Smarter Prefetching and Caching

Making sure that the right instructions and data are ready for use in the caches in the "3 GHz and beyond" era is one of the most important tasks of the architectural engineer. This helps to ensure performance increases as clockspeeds get pushed higher; otherwise, higher CPU clockspeeds will simply result in the processor spending more time waiting for data. This technique of priming the caches is knows as Prefetching; however, the current hardware prefetching algorithms don't always lead to success. There are quite a few cases where they can actually lower performance, especially in bandwidth sensitive applications.

The Core architecture prefetching is without any doubt superior to what can be found in the Athlon 64 and Pentium 4. There are no less than three prefetchers - two data, one instruction - in each core, plus two prefetchers for the L2-cache. With eight prefetchers active in one dual-core Core CPU, all those prefetchers could easily get in the way of the "demand" bandwidth - the bandwidth which is needed by the load operations of the running program. In order to avoid this bottleneck, the prefetch monitor of the Core CPUs always give priority to the demand bandwidth; the prefetchers will never steal too much bandwidth away from the running program.

There is more. The data prefetch needs to perform tag lookups (tags = index of cache) in the caches frequently. To avoid this resulting in higher latency for the "normal" (caused by the program running) tag lookups, the data prefetch uses the store port for the tag lookup. If you remember, loads happen about twice as often as stores. This means the store port is used only half as much as the load port and it make sense to use that port for tag lookup by the prefetchers. Note also that stores are not critical for system performance in most cases -- once the data is "written" the processor can go on about its business. The cache/memory subsystem is in charge of replicating the data down to main memory, and as long as this happens eventually, everything works fine.

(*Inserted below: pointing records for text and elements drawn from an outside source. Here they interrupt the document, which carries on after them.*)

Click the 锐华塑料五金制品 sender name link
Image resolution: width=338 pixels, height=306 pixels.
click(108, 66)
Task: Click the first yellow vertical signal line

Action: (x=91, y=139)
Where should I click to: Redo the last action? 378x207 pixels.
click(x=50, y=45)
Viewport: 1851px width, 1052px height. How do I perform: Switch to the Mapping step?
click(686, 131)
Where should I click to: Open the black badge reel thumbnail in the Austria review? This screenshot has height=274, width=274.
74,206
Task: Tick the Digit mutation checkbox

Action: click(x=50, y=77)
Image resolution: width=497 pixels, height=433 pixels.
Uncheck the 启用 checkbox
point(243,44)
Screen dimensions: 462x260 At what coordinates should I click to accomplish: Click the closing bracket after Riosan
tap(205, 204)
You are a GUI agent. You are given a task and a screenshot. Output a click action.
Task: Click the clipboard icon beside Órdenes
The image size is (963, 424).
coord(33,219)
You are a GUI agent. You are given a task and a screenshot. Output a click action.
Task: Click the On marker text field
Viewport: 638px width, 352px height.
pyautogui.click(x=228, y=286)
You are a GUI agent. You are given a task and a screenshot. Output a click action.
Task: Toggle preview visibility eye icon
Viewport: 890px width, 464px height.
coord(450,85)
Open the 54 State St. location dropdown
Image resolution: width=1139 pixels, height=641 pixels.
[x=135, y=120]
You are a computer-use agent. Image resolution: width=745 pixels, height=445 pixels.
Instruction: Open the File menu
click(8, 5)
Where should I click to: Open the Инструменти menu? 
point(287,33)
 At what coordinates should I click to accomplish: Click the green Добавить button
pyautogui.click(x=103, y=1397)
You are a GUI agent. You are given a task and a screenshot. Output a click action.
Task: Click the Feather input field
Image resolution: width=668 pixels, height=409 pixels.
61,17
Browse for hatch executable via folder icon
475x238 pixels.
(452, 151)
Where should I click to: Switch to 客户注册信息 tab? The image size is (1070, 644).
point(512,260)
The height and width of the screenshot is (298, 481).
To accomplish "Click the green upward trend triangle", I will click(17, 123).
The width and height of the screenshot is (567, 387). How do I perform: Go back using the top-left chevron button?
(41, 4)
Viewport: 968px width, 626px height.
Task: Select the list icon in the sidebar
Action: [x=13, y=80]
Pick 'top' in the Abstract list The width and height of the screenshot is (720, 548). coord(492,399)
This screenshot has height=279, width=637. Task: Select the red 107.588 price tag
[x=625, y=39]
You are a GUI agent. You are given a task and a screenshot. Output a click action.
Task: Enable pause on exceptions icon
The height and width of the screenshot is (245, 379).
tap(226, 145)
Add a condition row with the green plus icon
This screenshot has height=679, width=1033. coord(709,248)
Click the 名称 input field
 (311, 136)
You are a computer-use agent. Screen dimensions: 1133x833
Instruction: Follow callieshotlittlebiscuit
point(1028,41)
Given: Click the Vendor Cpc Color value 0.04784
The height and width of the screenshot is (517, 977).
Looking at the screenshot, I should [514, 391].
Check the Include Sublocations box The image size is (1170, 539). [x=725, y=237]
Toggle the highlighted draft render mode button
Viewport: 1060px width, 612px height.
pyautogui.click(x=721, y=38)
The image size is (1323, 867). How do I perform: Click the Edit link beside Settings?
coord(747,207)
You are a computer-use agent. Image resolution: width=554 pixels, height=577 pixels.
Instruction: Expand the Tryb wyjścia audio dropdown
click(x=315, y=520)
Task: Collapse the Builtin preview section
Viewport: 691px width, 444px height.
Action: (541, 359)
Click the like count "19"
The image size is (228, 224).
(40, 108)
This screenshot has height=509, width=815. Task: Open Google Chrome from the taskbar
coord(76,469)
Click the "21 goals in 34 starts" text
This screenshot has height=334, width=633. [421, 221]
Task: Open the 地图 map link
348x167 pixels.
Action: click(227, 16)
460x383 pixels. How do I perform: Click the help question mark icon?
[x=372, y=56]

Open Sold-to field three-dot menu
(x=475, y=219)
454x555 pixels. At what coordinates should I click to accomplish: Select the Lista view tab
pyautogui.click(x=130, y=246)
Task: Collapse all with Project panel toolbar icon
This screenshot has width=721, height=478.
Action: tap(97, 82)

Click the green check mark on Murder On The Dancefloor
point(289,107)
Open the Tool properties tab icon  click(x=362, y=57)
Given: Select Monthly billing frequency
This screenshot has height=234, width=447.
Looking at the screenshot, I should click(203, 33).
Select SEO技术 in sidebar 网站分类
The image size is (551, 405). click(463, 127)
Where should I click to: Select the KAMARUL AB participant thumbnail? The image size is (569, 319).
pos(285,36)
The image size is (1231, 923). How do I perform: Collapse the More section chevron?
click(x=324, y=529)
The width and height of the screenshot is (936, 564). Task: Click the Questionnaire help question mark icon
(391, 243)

The cache system of the Core CPU is also very impressive. A massive 4 MB L2-cache is shared between the two cores and is accessed in only 12 to 14 cycles. Each core also has a 3 cycle 32 KB Instruction cache and a 32 KB data cache at its disposal. Note that the "Trace Cache" of NetBurst has been left behind with the return to shorter pipelines; the NetBurst Trace Cache basically functions as an instruction cache for pre-decoded instructions, and while this was apparently helpful for the long pipeline of NetBurst, Intel has apparently determined that a traditional L1 caching scheme makes more sense for Core.

Cache Architecture Overview

Click to enlarge

Just a quick look at the numbers in the above table make it clear that the memory subsystem of the Core architecture is impressive. It has twice as much L2 cache as current dual-core CPUs (the same amount as Presler), but the cache is still accessible with low latency. The shared L2 cache also allows one core to use more than 2MB of cache if necessary. Both L1 and L2 cache are accessed via a 256-bit wide bus, allowing the caches to deliver massive bandwidth to the core.

Core versus Hammer: Memory subsystem

Core's most important competitor, the Hammer ("K8") architecture, has two small but noteworthy advantages. The first is its bigger 2 x 64 KB L1 cache. This is only a small advantage as an 8-way 32 KB cache will have a hit rate close to that of a 2-way 64 KB cache.

The second and more important advantage is the on die memory controller, which lowers the latency to the memory considerably. However, the lower clockspeeds of the Core CPUs (relative to NetBurst) and the faster FSB also lower latency significantly. With the numbers available to us now, we have reason to believe that the Athlon 64 X2's latency advantage will shrink to only 15 to 20%. For comparison, the memory subsystem of the Pentium 4 was almost twice as slow as the Athlon 64 (80-90 ns versus 45-50 ns).

However, those two small advantages are likely negated by all the other memory subsystem metrics. The Core CPUs have much bigger caches and much smarter prefetching than the competition. The Core architecture's L1 cache delivers about twice as much bandwidth (Measured by ScienceMark), while it's L2-cache is about 2.5 times faster than the Athlon 64/Opteron one.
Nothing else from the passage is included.